Exercise aim |
In the passage below about the Orchids & Onions Awards, condense the paragraph beginning "Since 1977, Preservation Idaho" into a short bulleted list that keeps its main facts.

Excerpted passage: Begin

Since 1977, Preservation Idaho has hosted the annual Orchids & Onions Awards, a ceremony designed to celebrate those individuals and organizations that have made a positive contribution to historic preservation, and in turn, to bring awareness to those projects which have shown an insensitivity to historic preservation. Kimberly School District (Kimberly, ID) and CTA Architects Engineers received a “Contribution to Historic Preservation” Orchid Award for renovation of the district’s L.A. Thomas Memorial Gymnasium.
Luke Schroeder, Kimberly School District Superintendent:
The designers and architects from CTA worked diligently to explore options to provide our students with a more accessible and inviting gym, while preserving the integrity of our existing building. The renovations not only match the historical nature of the building, but it achieves a design reminiscent of the original yet unfinished intent.
Our community is extremely proud of how the construction process turned out. We have preserved the historical essence of the building while also providing our students with a much-needed updated gym facility. The end-result is an incredible facility that looks like it has been part of our building from the beginning, rather than being added to it more than seventy years later. It is a great source of pride in our community’s history.

Excerpted passage: End
Dataset content: Begin

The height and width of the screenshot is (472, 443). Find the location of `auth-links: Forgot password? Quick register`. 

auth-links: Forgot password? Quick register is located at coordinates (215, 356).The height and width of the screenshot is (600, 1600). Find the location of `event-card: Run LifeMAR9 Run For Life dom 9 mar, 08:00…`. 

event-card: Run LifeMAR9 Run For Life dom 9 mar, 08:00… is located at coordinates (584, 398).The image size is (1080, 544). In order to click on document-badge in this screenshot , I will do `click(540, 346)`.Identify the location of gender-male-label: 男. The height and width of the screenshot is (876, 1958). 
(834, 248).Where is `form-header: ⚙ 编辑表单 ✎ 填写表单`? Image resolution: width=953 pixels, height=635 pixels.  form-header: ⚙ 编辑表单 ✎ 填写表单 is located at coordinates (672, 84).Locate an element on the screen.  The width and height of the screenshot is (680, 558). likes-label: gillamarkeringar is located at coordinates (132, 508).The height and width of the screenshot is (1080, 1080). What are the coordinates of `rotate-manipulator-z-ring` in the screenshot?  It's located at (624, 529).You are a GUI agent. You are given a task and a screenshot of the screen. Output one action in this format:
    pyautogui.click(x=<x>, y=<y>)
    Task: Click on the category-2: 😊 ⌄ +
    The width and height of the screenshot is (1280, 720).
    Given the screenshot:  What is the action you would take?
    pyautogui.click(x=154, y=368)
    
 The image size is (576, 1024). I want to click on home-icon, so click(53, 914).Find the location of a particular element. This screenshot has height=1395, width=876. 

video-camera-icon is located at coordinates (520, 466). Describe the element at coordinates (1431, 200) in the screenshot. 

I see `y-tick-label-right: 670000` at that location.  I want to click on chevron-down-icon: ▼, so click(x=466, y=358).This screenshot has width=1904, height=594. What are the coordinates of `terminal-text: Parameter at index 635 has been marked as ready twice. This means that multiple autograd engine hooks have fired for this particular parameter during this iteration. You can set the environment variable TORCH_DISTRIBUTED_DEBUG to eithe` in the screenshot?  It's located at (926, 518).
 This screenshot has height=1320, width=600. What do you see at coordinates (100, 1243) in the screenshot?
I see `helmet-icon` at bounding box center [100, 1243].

Dataset content: End

Task solution |
- Preservation Idaho has held the Orchids & Onions Awards every year since 1977.
- The awards honor individuals and organizations that have contributed to historic preservation and call attention to projects that have been insensitive to it.
- Kimberly School District (Kimberly, ID) and CTA Architects Engineers received a "Contribution to Historic Preservation" Orchid Award for renovating the district's L.A. Thomas Memorial Gymnasium.